▸ ASSIGNMENT
Return the number of lines below with "badge" in them, and nothing else.

▸ RECORDS SHOWN
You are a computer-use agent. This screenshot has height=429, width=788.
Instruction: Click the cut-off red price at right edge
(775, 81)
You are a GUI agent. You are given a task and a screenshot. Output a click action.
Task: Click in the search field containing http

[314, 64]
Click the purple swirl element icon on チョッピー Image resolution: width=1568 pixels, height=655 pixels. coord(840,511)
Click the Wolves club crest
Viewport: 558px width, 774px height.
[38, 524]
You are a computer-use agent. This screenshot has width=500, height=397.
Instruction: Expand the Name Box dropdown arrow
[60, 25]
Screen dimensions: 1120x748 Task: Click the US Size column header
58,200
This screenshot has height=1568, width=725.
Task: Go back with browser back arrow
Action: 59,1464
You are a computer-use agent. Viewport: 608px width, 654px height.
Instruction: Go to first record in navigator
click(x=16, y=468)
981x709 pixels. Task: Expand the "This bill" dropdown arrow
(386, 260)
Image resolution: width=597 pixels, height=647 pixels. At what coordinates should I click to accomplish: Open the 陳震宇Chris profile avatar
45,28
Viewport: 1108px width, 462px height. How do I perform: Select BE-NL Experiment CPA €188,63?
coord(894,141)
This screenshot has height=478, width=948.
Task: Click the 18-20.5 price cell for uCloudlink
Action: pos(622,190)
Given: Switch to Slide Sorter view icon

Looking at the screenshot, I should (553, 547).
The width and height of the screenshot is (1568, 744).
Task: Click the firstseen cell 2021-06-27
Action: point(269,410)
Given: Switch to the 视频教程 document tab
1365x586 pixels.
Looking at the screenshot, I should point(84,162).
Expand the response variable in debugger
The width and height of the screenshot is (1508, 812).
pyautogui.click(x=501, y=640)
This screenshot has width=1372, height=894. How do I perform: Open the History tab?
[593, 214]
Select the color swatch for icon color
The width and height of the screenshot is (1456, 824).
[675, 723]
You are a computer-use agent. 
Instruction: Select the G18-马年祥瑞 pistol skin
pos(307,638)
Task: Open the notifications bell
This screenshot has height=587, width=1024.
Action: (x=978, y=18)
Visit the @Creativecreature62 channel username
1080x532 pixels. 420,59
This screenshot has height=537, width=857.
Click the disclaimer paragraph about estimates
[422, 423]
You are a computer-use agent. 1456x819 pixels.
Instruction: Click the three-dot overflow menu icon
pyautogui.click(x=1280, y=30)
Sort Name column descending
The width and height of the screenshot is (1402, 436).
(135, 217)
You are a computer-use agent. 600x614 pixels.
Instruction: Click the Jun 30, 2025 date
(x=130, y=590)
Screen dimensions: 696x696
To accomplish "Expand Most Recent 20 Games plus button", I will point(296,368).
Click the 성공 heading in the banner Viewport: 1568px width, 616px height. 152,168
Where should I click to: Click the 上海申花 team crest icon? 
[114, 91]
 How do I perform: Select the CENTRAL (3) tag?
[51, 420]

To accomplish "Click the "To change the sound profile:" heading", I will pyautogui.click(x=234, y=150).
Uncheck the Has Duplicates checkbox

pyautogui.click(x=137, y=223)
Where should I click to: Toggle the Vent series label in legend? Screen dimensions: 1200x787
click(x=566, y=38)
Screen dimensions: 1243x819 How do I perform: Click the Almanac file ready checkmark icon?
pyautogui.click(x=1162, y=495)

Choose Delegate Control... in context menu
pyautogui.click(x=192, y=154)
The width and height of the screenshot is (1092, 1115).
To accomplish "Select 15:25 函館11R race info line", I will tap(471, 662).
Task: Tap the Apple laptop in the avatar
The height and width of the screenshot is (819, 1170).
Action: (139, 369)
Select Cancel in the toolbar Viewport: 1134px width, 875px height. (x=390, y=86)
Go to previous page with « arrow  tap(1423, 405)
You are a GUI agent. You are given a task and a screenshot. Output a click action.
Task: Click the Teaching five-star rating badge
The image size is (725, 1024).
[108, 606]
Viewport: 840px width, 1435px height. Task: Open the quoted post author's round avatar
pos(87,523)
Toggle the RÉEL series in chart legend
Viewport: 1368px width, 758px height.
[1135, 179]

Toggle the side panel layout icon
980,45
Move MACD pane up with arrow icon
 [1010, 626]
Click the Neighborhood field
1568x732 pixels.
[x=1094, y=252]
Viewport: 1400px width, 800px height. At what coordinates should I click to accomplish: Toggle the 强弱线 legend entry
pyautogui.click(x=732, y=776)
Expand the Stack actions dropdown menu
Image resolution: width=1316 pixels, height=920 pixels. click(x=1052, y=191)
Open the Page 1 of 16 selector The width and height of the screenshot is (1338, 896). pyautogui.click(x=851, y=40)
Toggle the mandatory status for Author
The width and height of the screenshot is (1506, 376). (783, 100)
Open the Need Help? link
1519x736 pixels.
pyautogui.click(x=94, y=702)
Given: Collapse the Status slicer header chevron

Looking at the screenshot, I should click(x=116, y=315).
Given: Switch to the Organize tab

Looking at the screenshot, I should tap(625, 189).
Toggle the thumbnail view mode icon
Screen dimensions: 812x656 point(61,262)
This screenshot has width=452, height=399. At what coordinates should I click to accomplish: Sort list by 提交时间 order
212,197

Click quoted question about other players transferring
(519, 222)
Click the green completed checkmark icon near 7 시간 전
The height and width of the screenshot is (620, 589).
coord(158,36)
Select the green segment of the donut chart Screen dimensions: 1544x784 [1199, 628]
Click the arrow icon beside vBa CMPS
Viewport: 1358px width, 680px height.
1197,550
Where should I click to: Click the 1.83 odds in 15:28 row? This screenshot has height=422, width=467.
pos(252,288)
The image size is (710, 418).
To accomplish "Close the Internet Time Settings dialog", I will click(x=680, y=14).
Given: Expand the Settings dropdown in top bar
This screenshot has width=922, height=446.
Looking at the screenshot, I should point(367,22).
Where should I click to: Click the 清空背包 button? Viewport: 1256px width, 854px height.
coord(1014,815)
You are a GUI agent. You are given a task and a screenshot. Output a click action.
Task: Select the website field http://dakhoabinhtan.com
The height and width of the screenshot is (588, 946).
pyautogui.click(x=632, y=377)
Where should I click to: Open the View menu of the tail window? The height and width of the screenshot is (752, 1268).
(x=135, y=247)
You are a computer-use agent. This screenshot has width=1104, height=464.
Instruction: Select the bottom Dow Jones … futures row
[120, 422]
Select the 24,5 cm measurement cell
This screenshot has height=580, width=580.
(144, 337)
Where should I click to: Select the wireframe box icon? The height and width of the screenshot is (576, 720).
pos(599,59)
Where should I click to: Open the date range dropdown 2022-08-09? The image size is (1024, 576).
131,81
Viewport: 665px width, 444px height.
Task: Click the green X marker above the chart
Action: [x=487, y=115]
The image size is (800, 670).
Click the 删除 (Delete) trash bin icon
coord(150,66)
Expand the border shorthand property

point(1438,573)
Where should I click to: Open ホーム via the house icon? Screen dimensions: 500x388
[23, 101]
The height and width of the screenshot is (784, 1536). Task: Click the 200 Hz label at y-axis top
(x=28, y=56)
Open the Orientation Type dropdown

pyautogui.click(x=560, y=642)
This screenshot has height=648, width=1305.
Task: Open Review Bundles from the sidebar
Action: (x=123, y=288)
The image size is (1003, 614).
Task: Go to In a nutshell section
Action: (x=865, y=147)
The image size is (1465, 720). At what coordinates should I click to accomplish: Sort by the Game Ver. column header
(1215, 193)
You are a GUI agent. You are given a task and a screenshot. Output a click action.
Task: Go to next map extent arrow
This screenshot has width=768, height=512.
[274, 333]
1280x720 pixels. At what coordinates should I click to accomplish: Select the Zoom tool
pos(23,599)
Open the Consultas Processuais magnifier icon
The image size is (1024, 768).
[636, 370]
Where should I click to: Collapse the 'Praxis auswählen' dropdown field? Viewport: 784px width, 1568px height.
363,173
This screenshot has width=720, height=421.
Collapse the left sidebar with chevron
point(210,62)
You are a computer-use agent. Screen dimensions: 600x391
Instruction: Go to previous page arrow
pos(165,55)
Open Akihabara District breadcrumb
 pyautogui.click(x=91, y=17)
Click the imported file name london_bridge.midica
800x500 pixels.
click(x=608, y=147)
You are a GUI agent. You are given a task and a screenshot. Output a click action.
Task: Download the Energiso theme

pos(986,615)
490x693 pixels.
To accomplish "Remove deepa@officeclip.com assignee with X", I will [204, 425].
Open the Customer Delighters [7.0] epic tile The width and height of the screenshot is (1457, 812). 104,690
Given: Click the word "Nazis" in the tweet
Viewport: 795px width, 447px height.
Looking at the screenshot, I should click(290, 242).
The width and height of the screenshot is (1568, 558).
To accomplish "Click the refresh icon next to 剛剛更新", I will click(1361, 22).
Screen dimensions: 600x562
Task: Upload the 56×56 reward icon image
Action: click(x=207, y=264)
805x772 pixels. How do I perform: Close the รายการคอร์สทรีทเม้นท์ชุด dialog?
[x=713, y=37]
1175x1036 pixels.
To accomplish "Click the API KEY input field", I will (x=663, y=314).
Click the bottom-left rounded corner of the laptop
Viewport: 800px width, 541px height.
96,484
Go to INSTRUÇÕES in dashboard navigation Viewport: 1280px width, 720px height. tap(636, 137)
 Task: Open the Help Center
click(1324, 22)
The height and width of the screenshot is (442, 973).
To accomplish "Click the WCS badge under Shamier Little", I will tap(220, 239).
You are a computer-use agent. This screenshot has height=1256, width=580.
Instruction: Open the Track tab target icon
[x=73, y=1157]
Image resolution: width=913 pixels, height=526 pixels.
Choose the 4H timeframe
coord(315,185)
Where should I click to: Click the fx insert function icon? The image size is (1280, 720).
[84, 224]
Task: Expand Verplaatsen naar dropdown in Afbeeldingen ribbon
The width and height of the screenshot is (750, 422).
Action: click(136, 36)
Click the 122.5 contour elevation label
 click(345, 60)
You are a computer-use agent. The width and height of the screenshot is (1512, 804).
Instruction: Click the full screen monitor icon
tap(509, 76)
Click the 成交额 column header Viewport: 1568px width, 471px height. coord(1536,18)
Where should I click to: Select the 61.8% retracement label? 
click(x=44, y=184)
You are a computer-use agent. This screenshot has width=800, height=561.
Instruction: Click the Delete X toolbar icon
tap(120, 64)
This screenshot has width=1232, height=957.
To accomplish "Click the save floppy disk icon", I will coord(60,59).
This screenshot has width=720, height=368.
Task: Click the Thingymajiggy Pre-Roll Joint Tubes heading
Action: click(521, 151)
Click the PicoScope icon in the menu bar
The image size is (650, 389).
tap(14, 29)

▸ TASK RESULT
2